Hi Tian Jing – why are you in this movie?

If there’s one thing that’s really starting to shit me in modern movies it’s this new trend of Chinese funded movies that are inserting Chinese cast into the movies for NO FUCKING REASON!

It’s offensively stupid. In the two cases I’ve seen it, there’s been two female Chinese characters inserted for what I assume is a reason to market the movie to Chinese audiences on the Mainland. In both instances, the characters were just plain pathetic and really shouldn’t have been there. I could simply just ignore them, but the blatant insertion for localisation irks me and it’s a trend that I hope dies in the ass, asap.

In the first instance, we have Angela Baby in Independence Day Resurgence. Now don’t get me wrong, this was a shit movie whichever way you looked at it, but Angel Baby’s presence was nothing short of laughable.

Early into the movie she appears as one of a squadron of pilots, and that’s basically about it. She disembarks from a fighter plane, removes her helmet and tosses her long hair about her shoulders, looking all doe-eyed. From this moment forward she barely said two words, and became the automatic, unspeaking, love-interest of the nerdy pilot.

Case number # 2 is Tian Jing in Kong: Skull island. I heard good things about Tian Jing in the recent Great Wall movie, another movie I thought was poor. I was unimpressed with her there as along with the white-washed cast, she was clearly only included due to her limited English ability. Her actual acting ability left a LOT to be desired.

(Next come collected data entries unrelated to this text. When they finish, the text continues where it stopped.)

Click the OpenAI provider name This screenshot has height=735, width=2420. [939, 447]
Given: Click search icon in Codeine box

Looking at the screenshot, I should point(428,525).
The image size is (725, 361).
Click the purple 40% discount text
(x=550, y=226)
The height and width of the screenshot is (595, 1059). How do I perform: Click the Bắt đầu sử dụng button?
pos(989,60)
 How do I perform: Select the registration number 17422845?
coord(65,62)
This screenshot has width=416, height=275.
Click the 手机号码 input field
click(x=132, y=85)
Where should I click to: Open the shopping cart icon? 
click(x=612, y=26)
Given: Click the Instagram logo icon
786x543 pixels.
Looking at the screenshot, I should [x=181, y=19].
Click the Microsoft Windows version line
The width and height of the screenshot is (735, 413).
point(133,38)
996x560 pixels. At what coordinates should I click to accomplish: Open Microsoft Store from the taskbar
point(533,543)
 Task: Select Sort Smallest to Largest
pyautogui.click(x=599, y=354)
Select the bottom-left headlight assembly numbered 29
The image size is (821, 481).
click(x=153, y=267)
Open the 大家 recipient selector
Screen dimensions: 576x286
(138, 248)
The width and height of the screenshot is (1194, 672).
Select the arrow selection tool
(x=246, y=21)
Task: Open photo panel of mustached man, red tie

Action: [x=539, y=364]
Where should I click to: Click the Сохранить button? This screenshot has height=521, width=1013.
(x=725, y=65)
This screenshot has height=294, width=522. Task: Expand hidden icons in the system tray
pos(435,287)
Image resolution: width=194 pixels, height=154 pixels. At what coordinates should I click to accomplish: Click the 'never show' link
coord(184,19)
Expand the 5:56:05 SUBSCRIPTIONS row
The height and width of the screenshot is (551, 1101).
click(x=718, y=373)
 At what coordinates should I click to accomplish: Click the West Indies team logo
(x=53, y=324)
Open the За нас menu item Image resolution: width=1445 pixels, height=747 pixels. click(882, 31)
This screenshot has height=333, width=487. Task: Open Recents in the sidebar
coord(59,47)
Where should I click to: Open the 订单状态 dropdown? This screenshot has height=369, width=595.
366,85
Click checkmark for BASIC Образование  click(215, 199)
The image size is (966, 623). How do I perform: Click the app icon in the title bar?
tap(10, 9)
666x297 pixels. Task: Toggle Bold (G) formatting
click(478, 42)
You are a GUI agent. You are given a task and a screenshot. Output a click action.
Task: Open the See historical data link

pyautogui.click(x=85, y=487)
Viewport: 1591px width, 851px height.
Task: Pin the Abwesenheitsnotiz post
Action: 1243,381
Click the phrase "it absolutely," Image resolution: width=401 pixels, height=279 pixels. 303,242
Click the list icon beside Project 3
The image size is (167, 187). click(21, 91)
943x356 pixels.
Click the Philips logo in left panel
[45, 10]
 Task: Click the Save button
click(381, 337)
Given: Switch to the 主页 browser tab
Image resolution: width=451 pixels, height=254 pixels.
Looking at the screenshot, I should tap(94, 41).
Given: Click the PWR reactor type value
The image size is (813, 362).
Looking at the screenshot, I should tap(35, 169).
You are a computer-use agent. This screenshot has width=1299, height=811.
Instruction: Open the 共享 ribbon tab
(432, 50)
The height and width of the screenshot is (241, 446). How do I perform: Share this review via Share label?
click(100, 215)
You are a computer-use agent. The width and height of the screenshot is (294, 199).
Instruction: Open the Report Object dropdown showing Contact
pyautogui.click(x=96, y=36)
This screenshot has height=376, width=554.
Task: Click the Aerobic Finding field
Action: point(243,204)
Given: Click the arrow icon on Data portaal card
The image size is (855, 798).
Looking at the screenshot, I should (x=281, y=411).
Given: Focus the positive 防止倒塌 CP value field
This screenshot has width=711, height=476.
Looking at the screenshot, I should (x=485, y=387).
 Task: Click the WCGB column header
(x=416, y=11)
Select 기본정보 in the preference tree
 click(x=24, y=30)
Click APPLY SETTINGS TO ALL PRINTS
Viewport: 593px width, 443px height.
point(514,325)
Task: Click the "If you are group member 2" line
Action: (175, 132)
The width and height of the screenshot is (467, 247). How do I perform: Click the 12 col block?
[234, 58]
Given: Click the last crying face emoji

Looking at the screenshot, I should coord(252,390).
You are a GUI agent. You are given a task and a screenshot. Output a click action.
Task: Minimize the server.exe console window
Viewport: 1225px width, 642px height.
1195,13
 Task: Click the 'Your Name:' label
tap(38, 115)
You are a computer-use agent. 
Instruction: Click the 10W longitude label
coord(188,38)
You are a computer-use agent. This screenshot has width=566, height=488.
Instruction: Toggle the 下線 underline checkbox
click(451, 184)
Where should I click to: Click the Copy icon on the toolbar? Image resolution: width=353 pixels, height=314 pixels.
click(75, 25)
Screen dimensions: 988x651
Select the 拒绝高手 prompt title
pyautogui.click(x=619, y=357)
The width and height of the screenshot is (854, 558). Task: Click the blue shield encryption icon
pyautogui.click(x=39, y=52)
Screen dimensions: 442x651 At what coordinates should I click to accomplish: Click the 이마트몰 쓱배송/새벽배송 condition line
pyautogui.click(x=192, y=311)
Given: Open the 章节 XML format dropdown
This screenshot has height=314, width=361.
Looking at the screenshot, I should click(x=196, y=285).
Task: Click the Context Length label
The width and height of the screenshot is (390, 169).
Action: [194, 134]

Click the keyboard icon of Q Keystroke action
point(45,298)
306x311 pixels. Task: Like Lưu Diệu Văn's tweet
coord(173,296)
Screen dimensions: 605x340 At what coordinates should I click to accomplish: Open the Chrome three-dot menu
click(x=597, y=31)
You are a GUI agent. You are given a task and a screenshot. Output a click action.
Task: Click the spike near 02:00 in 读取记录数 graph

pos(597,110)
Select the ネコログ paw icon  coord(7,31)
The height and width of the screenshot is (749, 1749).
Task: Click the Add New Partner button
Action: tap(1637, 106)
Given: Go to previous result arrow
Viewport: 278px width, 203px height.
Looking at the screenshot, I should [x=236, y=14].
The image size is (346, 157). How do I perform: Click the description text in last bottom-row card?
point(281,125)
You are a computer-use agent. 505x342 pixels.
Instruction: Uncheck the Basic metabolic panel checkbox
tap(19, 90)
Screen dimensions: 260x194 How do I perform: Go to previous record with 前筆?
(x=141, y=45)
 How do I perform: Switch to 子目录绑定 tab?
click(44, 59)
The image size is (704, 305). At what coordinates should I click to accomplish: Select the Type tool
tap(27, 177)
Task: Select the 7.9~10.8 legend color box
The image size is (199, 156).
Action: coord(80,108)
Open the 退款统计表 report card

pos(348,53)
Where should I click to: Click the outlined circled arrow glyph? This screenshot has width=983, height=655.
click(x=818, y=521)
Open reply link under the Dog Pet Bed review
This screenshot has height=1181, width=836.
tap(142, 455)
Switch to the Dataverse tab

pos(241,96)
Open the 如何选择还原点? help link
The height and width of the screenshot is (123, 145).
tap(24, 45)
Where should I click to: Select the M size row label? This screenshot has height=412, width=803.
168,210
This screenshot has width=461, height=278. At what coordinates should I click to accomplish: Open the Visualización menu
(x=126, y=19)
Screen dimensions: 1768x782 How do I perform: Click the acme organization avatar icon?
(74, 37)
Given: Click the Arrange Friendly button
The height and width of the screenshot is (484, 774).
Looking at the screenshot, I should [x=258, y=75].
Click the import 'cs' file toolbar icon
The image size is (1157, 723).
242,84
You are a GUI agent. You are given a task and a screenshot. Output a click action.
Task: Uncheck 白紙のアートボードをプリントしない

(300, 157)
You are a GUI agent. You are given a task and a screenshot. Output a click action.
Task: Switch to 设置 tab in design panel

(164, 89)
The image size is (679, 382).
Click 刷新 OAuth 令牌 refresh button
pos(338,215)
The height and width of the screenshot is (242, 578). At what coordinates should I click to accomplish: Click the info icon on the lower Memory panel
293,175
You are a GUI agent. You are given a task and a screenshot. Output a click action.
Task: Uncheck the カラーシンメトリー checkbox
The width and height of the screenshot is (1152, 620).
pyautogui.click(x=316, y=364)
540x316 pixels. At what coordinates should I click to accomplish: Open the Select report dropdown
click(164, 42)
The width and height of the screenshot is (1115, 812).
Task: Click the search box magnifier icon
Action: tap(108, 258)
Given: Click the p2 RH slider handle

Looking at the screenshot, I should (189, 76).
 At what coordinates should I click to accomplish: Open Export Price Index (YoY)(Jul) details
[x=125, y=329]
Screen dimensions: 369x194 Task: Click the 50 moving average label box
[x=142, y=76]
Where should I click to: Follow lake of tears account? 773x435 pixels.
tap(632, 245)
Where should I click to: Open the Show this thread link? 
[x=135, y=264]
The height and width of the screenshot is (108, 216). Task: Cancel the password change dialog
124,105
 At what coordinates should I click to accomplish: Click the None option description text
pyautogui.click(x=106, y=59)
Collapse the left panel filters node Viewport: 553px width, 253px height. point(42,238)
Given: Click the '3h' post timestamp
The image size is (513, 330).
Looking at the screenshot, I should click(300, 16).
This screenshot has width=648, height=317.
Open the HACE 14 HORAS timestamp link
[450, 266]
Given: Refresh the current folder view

In Kong, I don’t think they even said her name. In addition to John Goodman and his African-american counterpart, she randomly showed up as the third member of their team en route to the island. I laughed when I saw her as when I saw Tencent Media in the opening credits, I was willing to bet money there’d be a Chinese actor/actress in the movie and boom, Tian Jing it is.

The thing here is – practically every other character, even the minor ones, were there for a reason and had lines. Tian Jing had barely 5, and they consisted of poignant things such as, “How big?” “He said we should leave at dawn. It’s dawn.” And that’s about it.

You just know that in China, her name will be prominent on the billboards – as if they’re stupid and this kind of bait and switch works on them. The sad thing is, it probably does.

I have no issues with Chinese cast. As someone who watches a lot of Chinese movies, I welcome it. But these inclusions as a human version of product placement can GET FUCKED. Seriously. #endrant

On the good side, I skimmed the cast for Wonder Woman – Tencent Media’s second movie endeavour and by the looks of it there’s no product placement Chinese.

The Great Wall of Shame

negw9ufktc3ijn_2_aAs someone who has a passion – if not outright envy for Asian history and culture, I’m always absorbing any new books/movies/tv shows set there. When a movie like the Great Wall comes along, naturally it blips on my radar, but like many others, at first I thought – hey this looks pretty cool, and then warrior Matt Damon appears. Ugh.

There’s nothing I dislike more than a movie set somewhere in Asia – usually China or Japan, by a western director like Michael Bay, where every Asian stereotype suddenly appears on screen – usually your panda’s in Japan, ninja’s in China type deal. I am a stickler for authenticity – even in movies with a clearly fantastical theme, and very little tolerance for stereotypical shit – or worse, western world crap forced into an asian movie.

The Great Wall is such a movie – but the strange thing here is its directed by Zhang Yimou! A big fat wtf right there. If I squinted at the screen it could have been a standard Michael Bay affair, and to be honest, despite not outright hating the movie, it was no worse than the Transformers movies. It was very much the western popcorn blockbuster and this strikes me as odd coming from the guy who directed such masterpieces as Hero, The House of Flying Daggers and the Curse of the Golden Flower.

Zhang’s movies are often stunningly beautiful, particularly in regards to the way he uses colour. Now the Great Wall was at times very easy on the eye, but that was not enough to carry it. On practically every level it was a crap movie and I wouldn’t recommend it to anyone unless you’re watching it drunk, love Michael Bay’s backlog or just plain enjoy bad movies.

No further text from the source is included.